Saudi telecoms giant scraps float as tension grows

A Middle East telecoms company controlled by the family of the murdered former Lebanese Prime Minister Rafik Hariri abandoned plans yesterday for a $5.7bn (£3bn) flotation in London and Dubai.

The decision to scrap the initial public offering of shares in Oger Telecom came on the same day as another senior Lebanese minister was shot dead in Beirut. Pierre Gemayel, Lebanon's Christian industry minister and, like Mr Hariri, a prominent anti-Syrian politician, was gunned down in his car at point-blank range. Mr Hariri was killed in a massive bomb blast in February last year.

A spokesman for Oger maintained that the two events were entirely unconnected, saying the share offer had been cancelled because of "increasingly challenging and volatile regional market conditions". He added that the decision to pull the float had been taken in the early hours of yesterday morning, before news of Mr Gemayel's assassination.

The Dubai-based Oger is controlled by the construction giant Saudi Oger, which is in turn owned by the Hariri family. One of Mr Hariri's sons, Mohammed, is chairman of the company.

The float was due to have been priced yesterday morning with unconditional dealings commencing in London and Dubai on Friday. At the mid-point of the price range, the offer would have raised $1.25bn. All but $150m of the proceeds would have gone back to the selling shareholders, who also include Telecom Italia and a group of Middle East and international banks.

Had the float gone ahead, it would have doubled the size of the fledgling Dubai International Financial Exchange overnight.

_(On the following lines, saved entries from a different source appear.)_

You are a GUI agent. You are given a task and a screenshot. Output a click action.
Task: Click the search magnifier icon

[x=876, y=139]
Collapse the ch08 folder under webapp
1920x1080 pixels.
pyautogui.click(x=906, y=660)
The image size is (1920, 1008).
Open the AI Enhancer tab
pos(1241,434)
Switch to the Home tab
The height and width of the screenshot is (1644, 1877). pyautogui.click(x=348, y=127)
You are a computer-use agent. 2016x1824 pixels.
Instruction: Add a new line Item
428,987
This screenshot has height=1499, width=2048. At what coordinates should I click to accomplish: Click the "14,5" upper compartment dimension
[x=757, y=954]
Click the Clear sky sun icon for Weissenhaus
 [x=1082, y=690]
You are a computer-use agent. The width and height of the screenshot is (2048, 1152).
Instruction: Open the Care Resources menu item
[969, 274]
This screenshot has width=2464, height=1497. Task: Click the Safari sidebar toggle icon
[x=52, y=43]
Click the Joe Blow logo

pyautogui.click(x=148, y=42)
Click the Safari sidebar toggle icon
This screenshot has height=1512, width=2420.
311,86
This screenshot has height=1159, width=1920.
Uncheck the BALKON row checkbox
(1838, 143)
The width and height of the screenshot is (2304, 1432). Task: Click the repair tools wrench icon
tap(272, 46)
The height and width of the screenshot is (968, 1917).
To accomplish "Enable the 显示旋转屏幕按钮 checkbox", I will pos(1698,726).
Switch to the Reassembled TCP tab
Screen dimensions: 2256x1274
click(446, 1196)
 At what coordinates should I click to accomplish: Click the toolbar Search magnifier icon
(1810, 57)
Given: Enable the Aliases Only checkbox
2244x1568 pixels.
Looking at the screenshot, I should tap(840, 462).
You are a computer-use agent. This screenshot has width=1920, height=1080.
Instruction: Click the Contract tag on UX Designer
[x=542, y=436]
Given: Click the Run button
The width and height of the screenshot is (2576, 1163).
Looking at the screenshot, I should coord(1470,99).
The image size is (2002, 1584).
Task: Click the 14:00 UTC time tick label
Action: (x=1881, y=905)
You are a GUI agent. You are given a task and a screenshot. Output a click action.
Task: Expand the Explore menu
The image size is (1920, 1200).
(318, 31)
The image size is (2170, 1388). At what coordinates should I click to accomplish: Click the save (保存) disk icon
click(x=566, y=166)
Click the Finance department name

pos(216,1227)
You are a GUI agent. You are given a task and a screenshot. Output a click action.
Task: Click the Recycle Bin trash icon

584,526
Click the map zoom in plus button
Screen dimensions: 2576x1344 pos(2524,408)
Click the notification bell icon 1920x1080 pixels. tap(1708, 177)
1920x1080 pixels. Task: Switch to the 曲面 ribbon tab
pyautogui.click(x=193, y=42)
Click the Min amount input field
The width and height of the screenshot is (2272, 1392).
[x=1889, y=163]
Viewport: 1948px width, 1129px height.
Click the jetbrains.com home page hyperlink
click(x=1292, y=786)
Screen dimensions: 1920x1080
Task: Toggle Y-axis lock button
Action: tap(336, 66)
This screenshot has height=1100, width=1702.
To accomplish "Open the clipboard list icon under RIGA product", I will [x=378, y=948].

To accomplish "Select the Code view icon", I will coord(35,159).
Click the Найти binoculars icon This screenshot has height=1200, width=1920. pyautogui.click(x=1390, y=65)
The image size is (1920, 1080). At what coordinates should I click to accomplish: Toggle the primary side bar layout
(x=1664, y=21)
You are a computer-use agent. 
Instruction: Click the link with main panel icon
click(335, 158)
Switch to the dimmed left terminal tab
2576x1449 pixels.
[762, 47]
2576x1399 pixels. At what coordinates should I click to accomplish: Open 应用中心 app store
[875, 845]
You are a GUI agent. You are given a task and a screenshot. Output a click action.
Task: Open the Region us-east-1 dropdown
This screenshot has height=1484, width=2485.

There are currently just seven companies listed on the exchange, with a combined market capitalisation of $6bn.

Advisers to the float said that Middle Eastern stock markets had been highly volatile this year and had become more so during the marketing of the Oger offer. The Dubai exchange has lost 11 per cent of its value since the start of this month and a quarter of its value since the beginning of September. The main indices in Saudi Arabia, Qatar and Abu Dhabi are also near to two-year lows.

Analysts said that cancelling the float would also have helped protect a number of investors with business ties to the parent company.

Oger owns Turkey's biggest fixed-line telephone company and has a mobile network in the country in addition to a mobile network in South Africa and internet operations in Saudi Arabia, Lebanon and Jordan.

The company's chief executive, Paul Doany, said he still hoped to bring Oger to market some time in 2007.